Сказанное выше, как явствует из обозрения отдельных литератур Древности, относится в большей мере к литературам Востока и в меньшей — к литературе европейской античности. Точнее, и античной литературе были свойственны отмеченные черты, но свойственны главным образом на ее архаической стадии, представленной произведениями Гомера, Гесиода и ранних лириков. Решительный перелом обозначился в VI—V вв. до н. э. — в эпоху творчества первых греческих философов, историков, трагиков. Примечательно, однако, что приблизительно та же эпоха, получившая в научной литературе XX в. наименование «осевого времени» (Achsenzeit), оказалась существенно важной не только для Греции. Это было время библейских пророков, Конфуция и Лао–цзы в Китае, Будды в Индии, Заратуштры в Иране; время мощнейших интеллектуальных движений (обычно принимавших религиозную окраску), которые стремились дать универсальное, философское объяснение мира и подвергали окружающую социальную действительность острой критике; время, когда не в одной Греции, но и в цивилизованных странах Востока усиливается классовая дифференциация, складываются гибкие государственные системы, сочетающие центральную политическую администрацию с местным самоуправлением, бурно растут города и развиваются ремесла и торговля, резко повышается роль письма и грамотности в обществе.

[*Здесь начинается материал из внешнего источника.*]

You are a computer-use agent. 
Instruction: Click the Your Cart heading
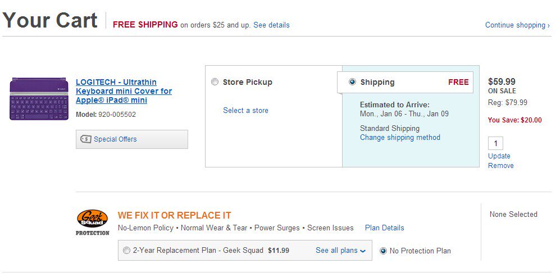(x=51, y=21)
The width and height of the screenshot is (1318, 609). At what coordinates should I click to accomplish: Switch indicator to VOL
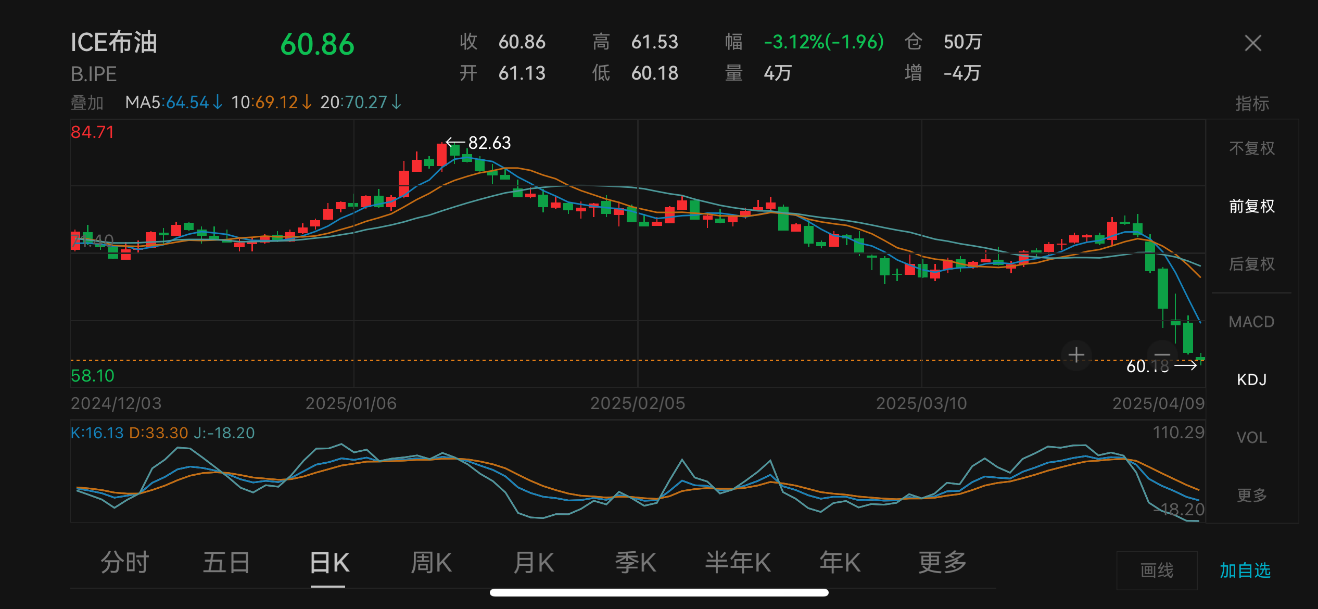tap(1252, 438)
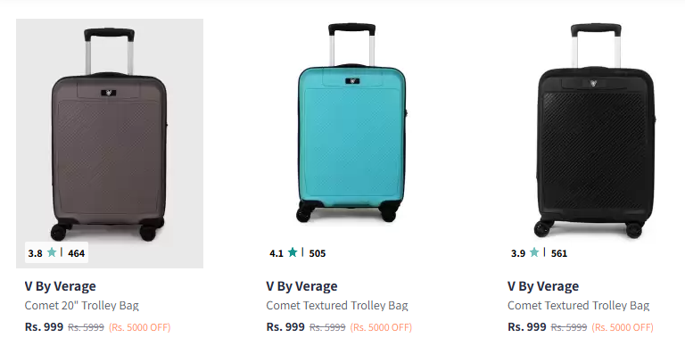Click the 3.8 rating badge on the grey bag
This screenshot has width=685, height=354.
[56, 252]
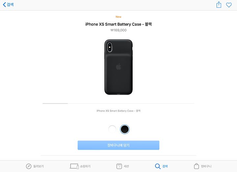Tap the back chevron arrow icon
The image size is (237, 172).
[4, 5]
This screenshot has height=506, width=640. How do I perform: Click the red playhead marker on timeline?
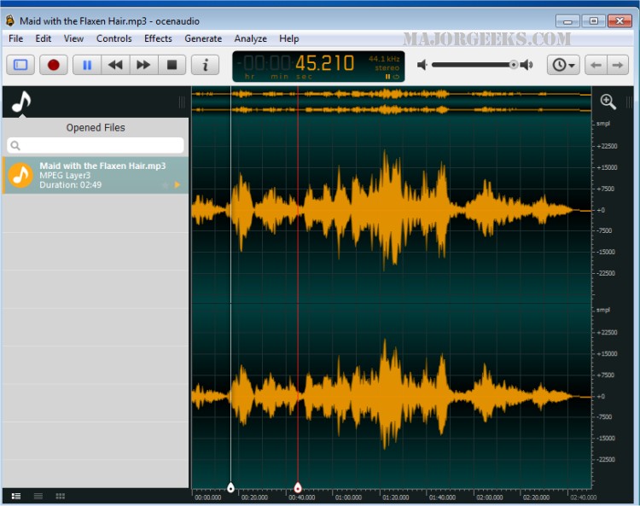pos(298,488)
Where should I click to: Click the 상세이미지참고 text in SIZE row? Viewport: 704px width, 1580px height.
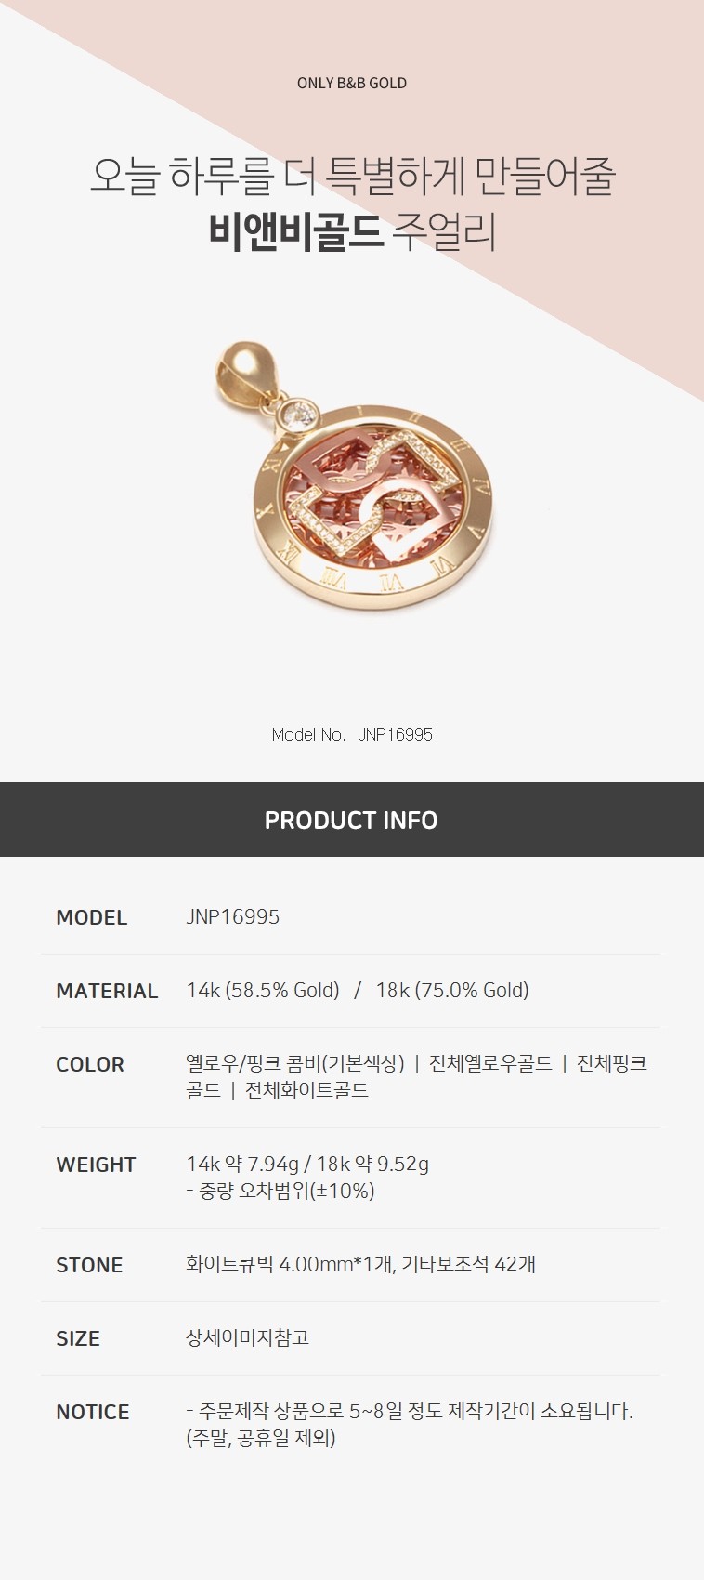(x=247, y=1337)

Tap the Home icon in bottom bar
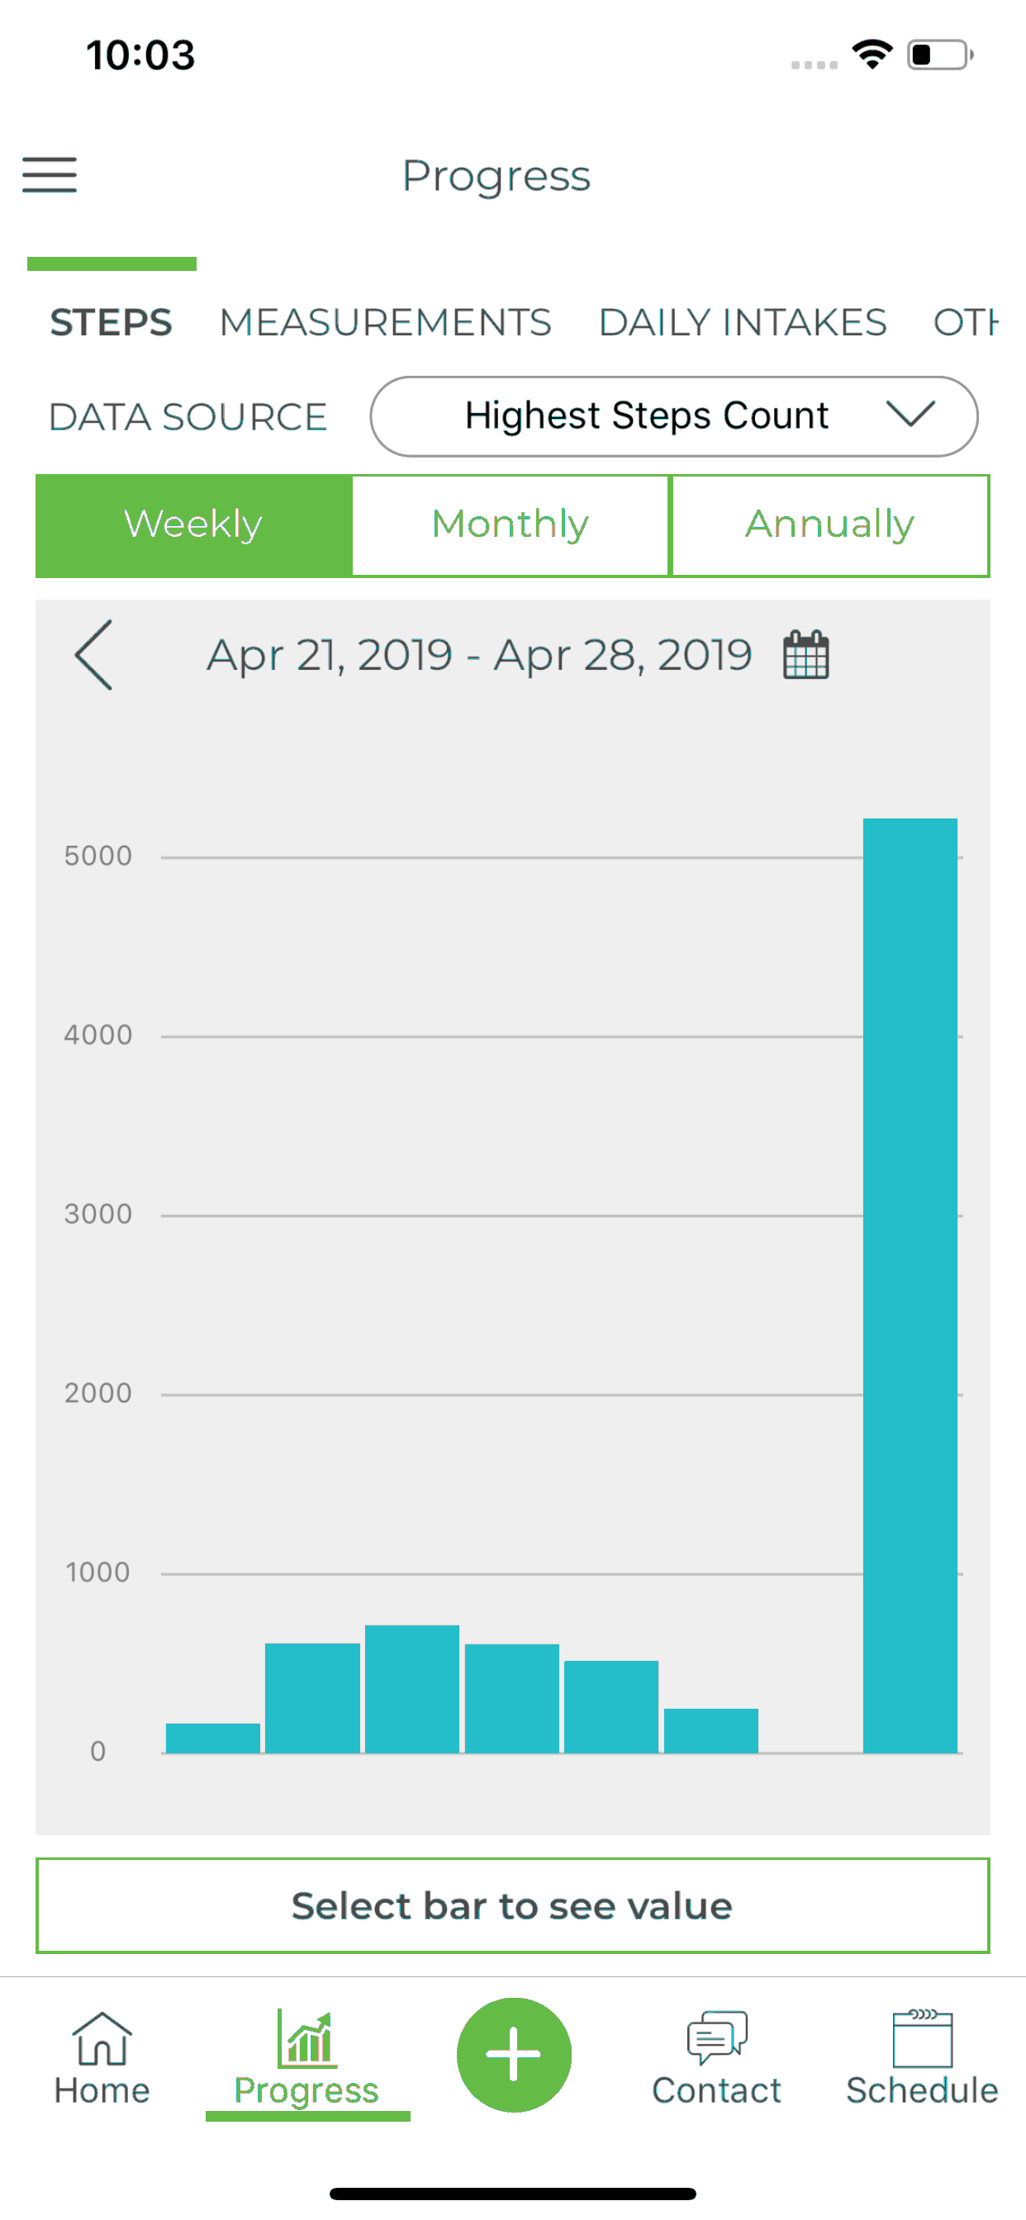pyautogui.click(x=102, y=2040)
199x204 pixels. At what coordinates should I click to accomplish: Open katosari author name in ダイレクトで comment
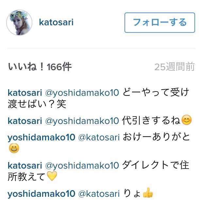(25, 166)
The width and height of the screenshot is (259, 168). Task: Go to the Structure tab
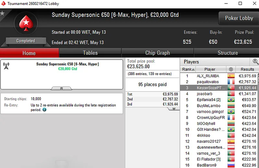[x=228, y=53]
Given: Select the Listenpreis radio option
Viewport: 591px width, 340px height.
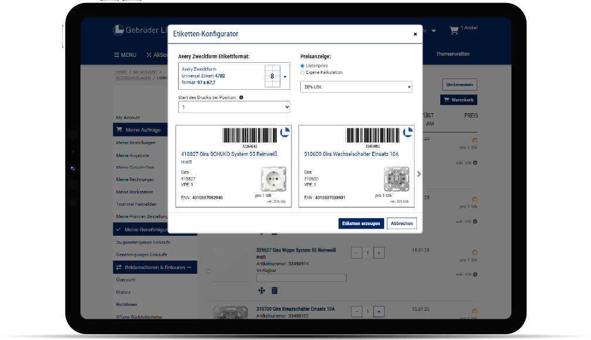Looking at the screenshot, I should [x=303, y=66].
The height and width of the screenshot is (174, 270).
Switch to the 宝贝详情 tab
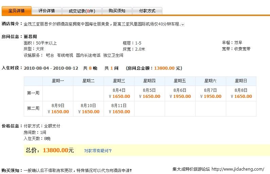pyautogui.click(x=16, y=11)
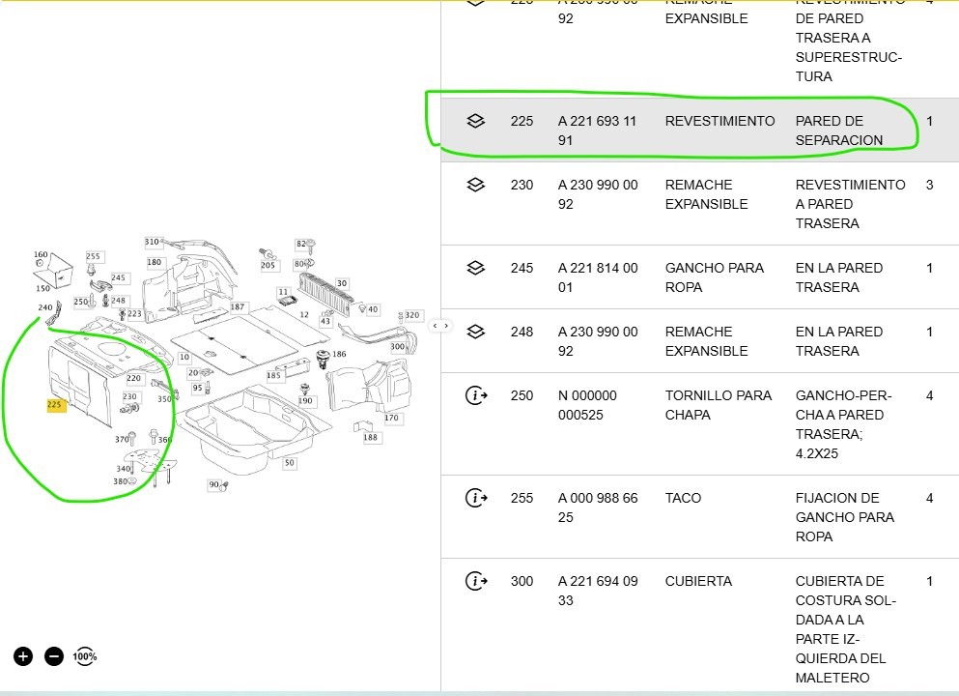Screen dimensions: 959x696
Task: Toggle the panel splitter arrows handle
Action: coord(440,326)
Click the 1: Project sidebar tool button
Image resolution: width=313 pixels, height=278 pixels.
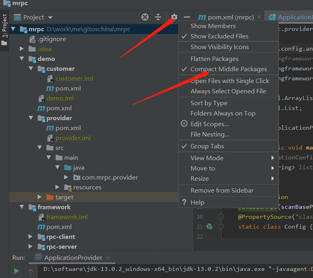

Все это не могло не дать во второй половине I тыс. до н. э. новых стимулов для развития как европейской, так и восточных литератур. Однако если в литературах Индии, Китая и Ближнего Востока принципиальные сдвиги в ходе литературного процесса только намечаются и традиции архаики долгое время остаются действенными, то в античной греческой литературе происходят куда более очевидные изменения: литература решительно выделяется как особая форма идеологии, складывается независимая литературная теория, получают признание понятия жанра, стиля, индивидуального авторства, акцент переносится на собственно литературные средства описания человека и действительности. Тем самым в лице греческой классики уже формируется тот тип литературы, который Древний мир — в какой–то мере через голову мира Средневекового — передал Новому времени.